• **Stored items**:
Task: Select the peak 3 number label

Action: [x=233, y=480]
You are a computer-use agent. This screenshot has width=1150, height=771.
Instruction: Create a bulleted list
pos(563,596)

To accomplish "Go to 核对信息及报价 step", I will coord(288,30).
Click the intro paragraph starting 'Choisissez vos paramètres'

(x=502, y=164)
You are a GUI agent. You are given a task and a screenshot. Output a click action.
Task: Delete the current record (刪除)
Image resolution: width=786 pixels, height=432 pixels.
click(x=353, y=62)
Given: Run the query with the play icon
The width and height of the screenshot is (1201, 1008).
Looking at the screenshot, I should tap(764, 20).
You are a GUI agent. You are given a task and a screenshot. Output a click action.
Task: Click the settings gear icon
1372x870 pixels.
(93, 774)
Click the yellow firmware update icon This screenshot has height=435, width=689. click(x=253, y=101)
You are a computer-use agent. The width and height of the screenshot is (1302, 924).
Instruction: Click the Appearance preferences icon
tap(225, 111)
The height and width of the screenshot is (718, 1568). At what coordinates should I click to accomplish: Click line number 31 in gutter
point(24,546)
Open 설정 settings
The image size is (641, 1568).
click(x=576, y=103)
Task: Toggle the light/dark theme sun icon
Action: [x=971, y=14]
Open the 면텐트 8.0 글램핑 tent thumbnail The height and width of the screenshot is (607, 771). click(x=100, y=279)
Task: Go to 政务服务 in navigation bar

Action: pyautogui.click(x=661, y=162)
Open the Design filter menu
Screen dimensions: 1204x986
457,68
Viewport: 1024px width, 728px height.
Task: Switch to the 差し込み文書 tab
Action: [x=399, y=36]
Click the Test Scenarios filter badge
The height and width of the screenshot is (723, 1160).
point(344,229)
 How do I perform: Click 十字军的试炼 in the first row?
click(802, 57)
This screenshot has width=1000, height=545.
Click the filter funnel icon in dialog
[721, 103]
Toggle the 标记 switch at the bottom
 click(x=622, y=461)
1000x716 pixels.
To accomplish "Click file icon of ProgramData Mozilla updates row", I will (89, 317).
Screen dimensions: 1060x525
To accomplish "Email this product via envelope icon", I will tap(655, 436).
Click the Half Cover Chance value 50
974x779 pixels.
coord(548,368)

• **HOW TO COMPLETE THIS TASK**:
Give back every entry exactly, with nothing left out.

• **RESPONSE BOX**:
Task: Select the peak 3 number label

Action: [x=233, y=480]
You are a computer-use agent. This screenshot has width=1150, height=771.
Instruction: Create a bulleted list
pos(563,596)

To accomplish "Go to 核对信息及报价 step", I will coord(288,30).
Click the intro paragraph starting 'Choisissez vos paramètres'

(x=502, y=164)
You are a GUI agent. You are given a task and a screenshot. Output a click action.
Task: Delete the current record (刪除)
Image resolution: width=786 pixels, height=432 pixels.
click(x=353, y=62)
Given: Run the query with the play icon
The width and height of the screenshot is (1201, 1008).
Looking at the screenshot, I should tap(764, 20).
You are a GUI agent. You are given a task and a screenshot. Output a click action.
Task: Click the settings gear icon
1372x870 pixels.
(93, 774)
Click the yellow firmware update icon This screenshot has height=435, width=689. click(x=253, y=101)
You are a computer-use agent. The width and height of the screenshot is (1302, 924).
Instruction: Click the Appearance preferences icon
tap(225, 111)
The height and width of the screenshot is (718, 1568). At what coordinates should I click to accomplish: Click line number 31 in gutter
point(24,546)
Open 설정 settings
The image size is (641, 1568).
click(x=576, y=103)
Task: Toggle the light/dark theme sun icon
Action: [x=971, y=14]
Open the 면텐트 8.0 글램핑 tent thumbnail The height and width of the screenshot is (607, 771). click(x=100, y=279)
Task: Go to 政务服务 in navigation bar

Action: pyautogui.click(x=661, y=162)
Open the Design filter menu
Screen dimensions: 1204x986
457,68
Viewport: 1024px width, 728px height.
Task: Switch to the 差し込み文書 tab
Action: [x=399, y=36]
Click the Test Scenarios filter badge
The height and width of the screenshot is (723, 1160).
point(344,229)
 How do I perform: Click 十字军的试炼 in the first row?
click(802, 57)
This screenshot has width=1000, height=545.
Click the filter funnel icon in dialog
[721, 103]
Toggle the 标记 switch at the bottom
 click(x=622, y=461)
1000x716 pixels.
To accomplish "Click file icon of ProgramData Mozilla updates row", I will (89, 317).
Screen dimensions: 1060x525
To accomplish "Email this product via envelope icon", I will tap(655, 436).
Click the Half Cover Chance value 50
974x779 pixels.
coord(548,368)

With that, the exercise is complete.